Collect from the data below each line with "agent".

======== SOURCE MATERIAL

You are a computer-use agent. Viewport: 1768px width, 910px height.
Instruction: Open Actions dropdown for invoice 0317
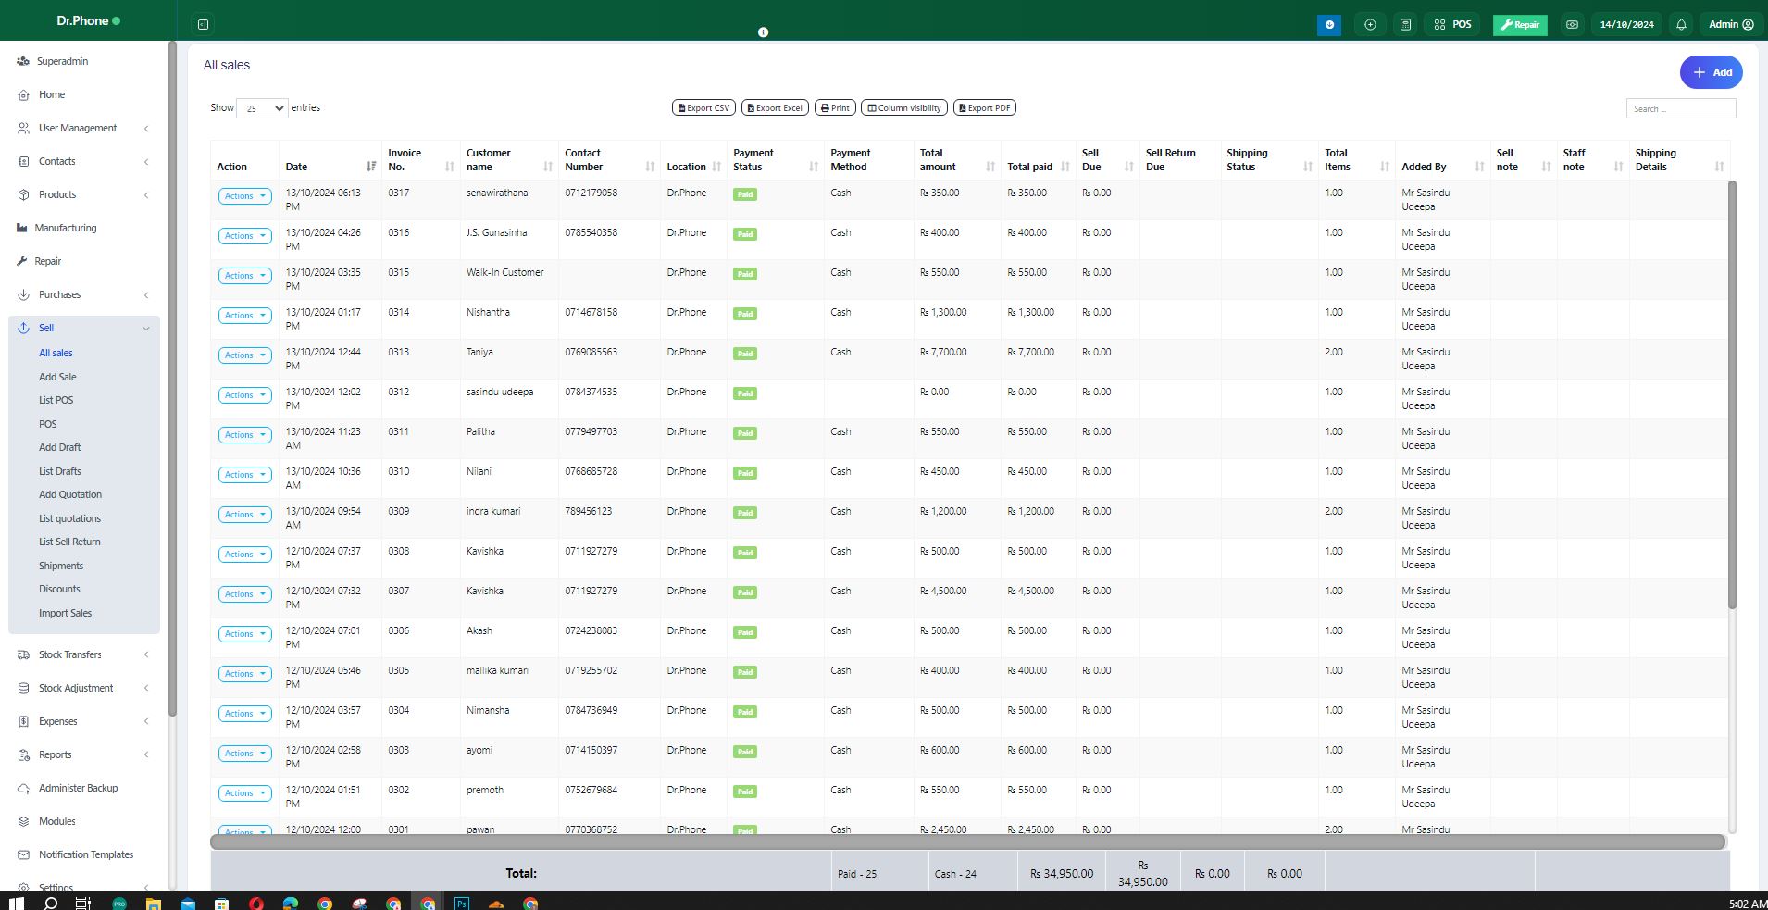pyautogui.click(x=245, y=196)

================
======== SOURCE MATERIAL

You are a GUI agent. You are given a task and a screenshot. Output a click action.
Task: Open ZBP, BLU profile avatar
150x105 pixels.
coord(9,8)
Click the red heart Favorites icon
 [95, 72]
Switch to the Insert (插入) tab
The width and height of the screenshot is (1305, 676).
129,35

================
======== SOURCE MATERIAL

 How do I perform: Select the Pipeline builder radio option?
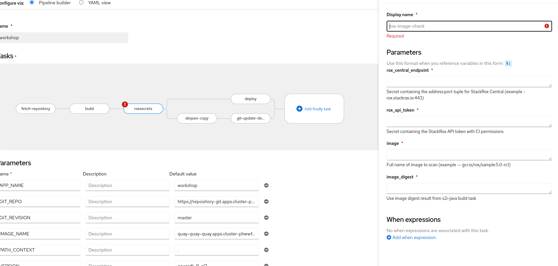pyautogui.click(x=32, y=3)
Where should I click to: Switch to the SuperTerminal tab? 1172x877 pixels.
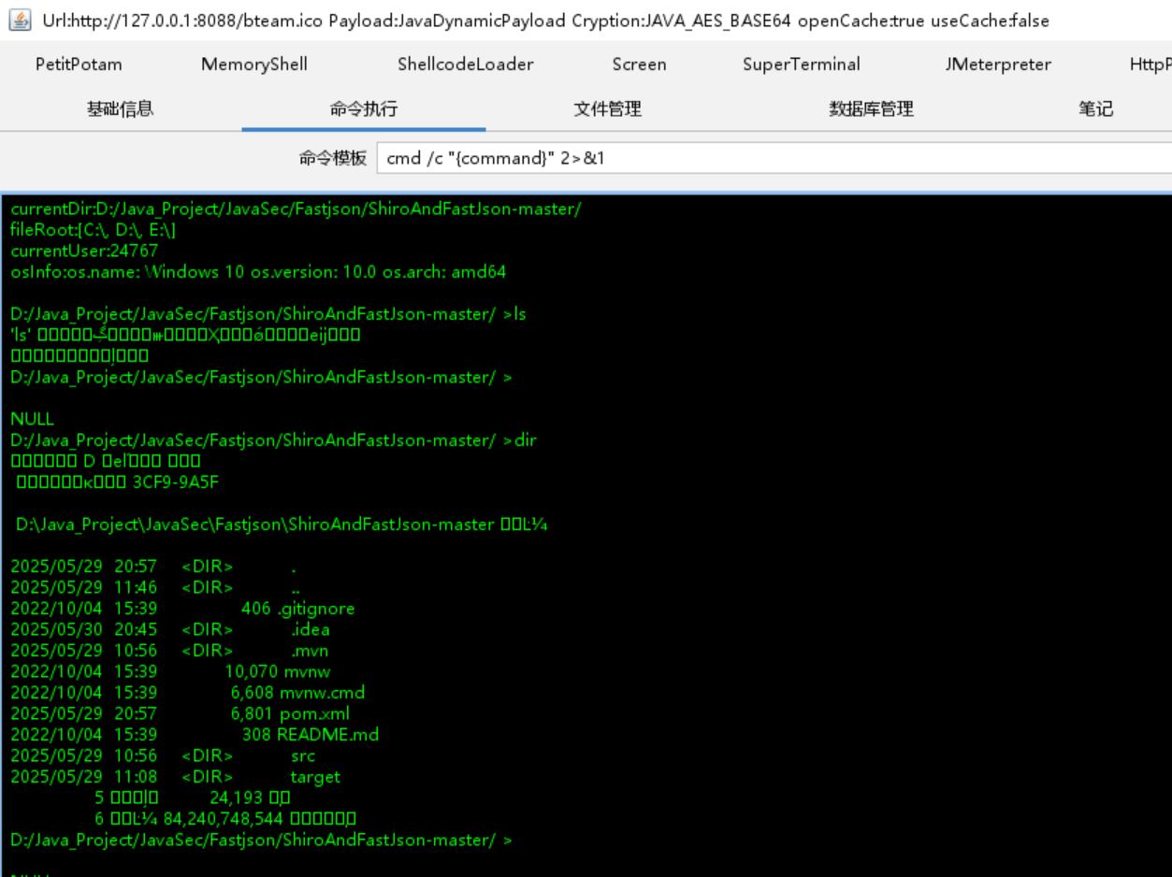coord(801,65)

================

▶ YOUR SOLUTION:
You are a computer-use agent. Viewport: 1768px width, 910px height.
You are a GUI agent. You are given a task and a screenshot. Output a click action.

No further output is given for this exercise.